THE COUNTDOWN

DI CLAUDIO KHALED SER

 

I prigionieri israeliani sono, molto probabilmente, detenuti dai miliziani delle Brigate, nei tunnel sotto Gaza City.
Questo spiega anche la difficoltà di Hamas a trattare con Israele per la loro eventuale liberazione in cambio di una tregua nei bombardamenti sulla Striscia.
Prima bisogna convincere i “combattenti” che da sempre sono restii ad ogni accordo con i sionisti, a meno di accordi estremamente vantaggiosi.
Vi ricordo che nel 2011 il soldato Shalit venne liberato in cambio di 1.200 palestinesi detenuti nelle carceri israeliane, ma nel giro di due giorni, circa 900 dei palestinesi vennero nuovamente arrestati e imprigionati.
Una “beffa” che sia le Brigate che lo stesso Hamas non gradirono molto.
Il capo dell’ufficio politico di Hamas, Ismail Haniyeh, deve negoziare con Al Qassam sulle richieste avanzate dai miliziani che chiedono non solo lo stop dei bombardamenti, ma anche il ritiro delle forze di occupazione israeliane.
Richieste ovviamente irricevibili da Israele.

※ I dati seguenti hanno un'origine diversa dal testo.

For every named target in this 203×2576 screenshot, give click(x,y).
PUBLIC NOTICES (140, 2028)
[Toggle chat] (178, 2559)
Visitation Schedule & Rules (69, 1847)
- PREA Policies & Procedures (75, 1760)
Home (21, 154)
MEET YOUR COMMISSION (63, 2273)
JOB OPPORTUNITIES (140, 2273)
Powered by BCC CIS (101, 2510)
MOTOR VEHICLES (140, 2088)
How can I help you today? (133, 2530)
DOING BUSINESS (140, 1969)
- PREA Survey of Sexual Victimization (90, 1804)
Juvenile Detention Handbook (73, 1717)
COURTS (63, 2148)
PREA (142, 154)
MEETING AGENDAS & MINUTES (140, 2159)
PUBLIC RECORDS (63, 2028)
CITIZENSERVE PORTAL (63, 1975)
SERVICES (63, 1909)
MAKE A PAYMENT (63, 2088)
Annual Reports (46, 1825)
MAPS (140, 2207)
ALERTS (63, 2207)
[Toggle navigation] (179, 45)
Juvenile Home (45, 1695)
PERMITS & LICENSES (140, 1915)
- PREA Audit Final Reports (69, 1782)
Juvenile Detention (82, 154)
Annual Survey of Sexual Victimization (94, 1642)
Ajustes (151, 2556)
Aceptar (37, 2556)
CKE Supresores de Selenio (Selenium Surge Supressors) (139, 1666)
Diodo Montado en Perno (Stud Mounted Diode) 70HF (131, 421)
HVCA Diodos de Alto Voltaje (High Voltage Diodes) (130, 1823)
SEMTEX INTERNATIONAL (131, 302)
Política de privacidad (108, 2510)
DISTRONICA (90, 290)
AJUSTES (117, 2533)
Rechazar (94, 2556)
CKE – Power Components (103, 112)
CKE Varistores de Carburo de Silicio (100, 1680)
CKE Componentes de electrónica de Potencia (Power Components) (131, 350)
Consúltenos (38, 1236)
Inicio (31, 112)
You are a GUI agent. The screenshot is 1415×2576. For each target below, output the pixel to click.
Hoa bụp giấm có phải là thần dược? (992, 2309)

Difficilmente tutti i 240 prigionieri sono ancora vivi e anche questo spiegherebbe la disponibilità di liberarne solo una cinquantina.
Ma se Israele avesse la conferma che molti di loro sono stati uccisi nei bombardamenti su Gaza, non avrebbe nessuna remora a continuare nelle operazioni di guerra, anche a costo di sacrificare i superstiti.

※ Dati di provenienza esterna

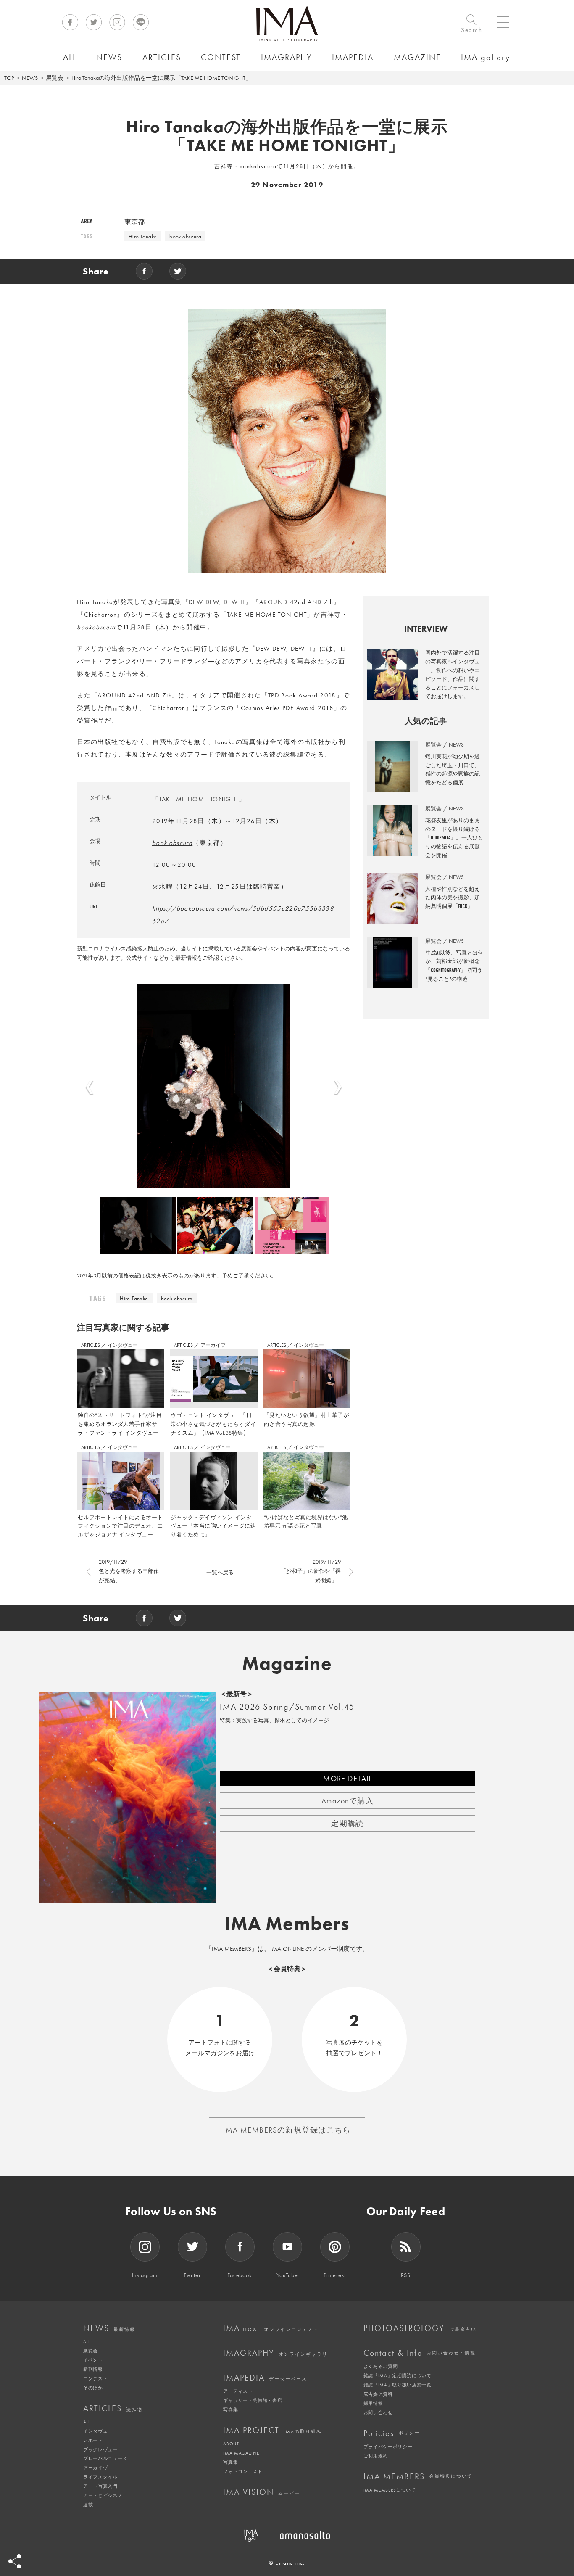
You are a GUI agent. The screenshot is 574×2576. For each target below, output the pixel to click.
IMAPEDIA (265, 2377)
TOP (9, 78)
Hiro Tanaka (143, 236)
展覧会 (54, 78)
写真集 (230, 2409)
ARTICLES (91, 1345)
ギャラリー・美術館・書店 (252, 2400)
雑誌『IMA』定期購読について (397, 2375)
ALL (86, 2341)
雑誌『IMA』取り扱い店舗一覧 (397, 2385)
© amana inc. (287, 2562)
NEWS (30, 78)
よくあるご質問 (380, 2366)
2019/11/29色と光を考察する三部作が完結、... (129, 1571)
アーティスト (238, 2391)
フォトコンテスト (242, 2471)
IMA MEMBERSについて (389, 2490)
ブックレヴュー (100, 2449)
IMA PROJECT (272, 2430)
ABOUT (231, 2444)
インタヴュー (123, 1345)
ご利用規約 (375, 2456)
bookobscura (96, 627)
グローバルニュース (105, 2458)
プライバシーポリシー (388, 2446)
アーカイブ (213, 1345)
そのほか (93, 2388)
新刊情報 (93, 2369)
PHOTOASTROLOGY (420, 2328)
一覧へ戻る (220, 1572)
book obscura (185, 236)
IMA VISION (261, 2491)
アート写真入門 (100, 2486)
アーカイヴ (95, 2467)
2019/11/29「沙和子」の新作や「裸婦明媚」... (311, 1571)
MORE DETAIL (347, 1778)
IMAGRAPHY (278, 2352)
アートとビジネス (102, 2495)
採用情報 (373, 2403)
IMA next (271, 2328)
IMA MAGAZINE (241, 2453)
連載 (88, 2504)
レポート (93, 2440)
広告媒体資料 (378, 2394)
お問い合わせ (378, 2412)
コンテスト (95, 2378)
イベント (93, 2360)
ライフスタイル (100, 2477)
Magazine (287, 1663)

Per questo, Israele ha chiesto al Qatar, mediatore in questa fase, di avere un elenco completo dei prigionieri e l’assicurazione sul loro stato di salute.
Richieste ignorate dai miliziani.
“Condanniamo l’inaccettabile violenza degli estremisti in Cisgiordania”. Lo ha scritto la presidente della Commissione europea Ursula von der Leyen, dopo aver incontrato il re Abdullah II in Giordania.
La guerra dei coloni é una “guerra dentro la guerra” condotta in modo personale, molto spesso in contrasto con le direttive dell’esercito israeliano che non vede, in questo momento, la necessità di aprire un secondo fronte di fuoco.
Ma i coloni non intendono ragioni e continuano i loro assalti contro i Palestinesi, bruciando le loro case e distruggendo i raccolti.
Il Re di Giordania ha minacciato un intervento armato del suo esercito per tutelare i Palestinesi, ma é un’ipotesi molto remota, difficilmente la Giordania entrerebbe nel conflitto senza l’aiuto degli altri Paesi arabi, Libano in primis.
Hassen Ben Ayed, fratello di Hayette, mi ha parlato ieri sera di un imminente vertice a Beirut tra gli Hezbollah ed il Governo libanese.
I miliziani premono per un attacco, ma il Governo, consapevole dei rischi di una risposta “devastante” degli israeliani, appare molto cauto.
Alla riunione dovrebbero partecipare anche gli iraniani, da sempre sponsor degli stessi Hezbollah.
Ma anche l’ Iran si muove con cautela, nonostante le forti pressioni degli amici Houti yemeniti che sollecitano un impegno militare molto più deciso.
Non certo per paura di Israele, ma degli Stati Uniti, desiderosi da sempre di infliggere una “dura lezione” agli iraniani come dichiarato dal segretario di stato americano.
Sarà un nuovo vertice dei Paesi arabi, convocato da Hamas, a precisare le intenzioni degli attori sulla scena, ma la scritta “the end” su questo drammatico film, é ancora molto lontana.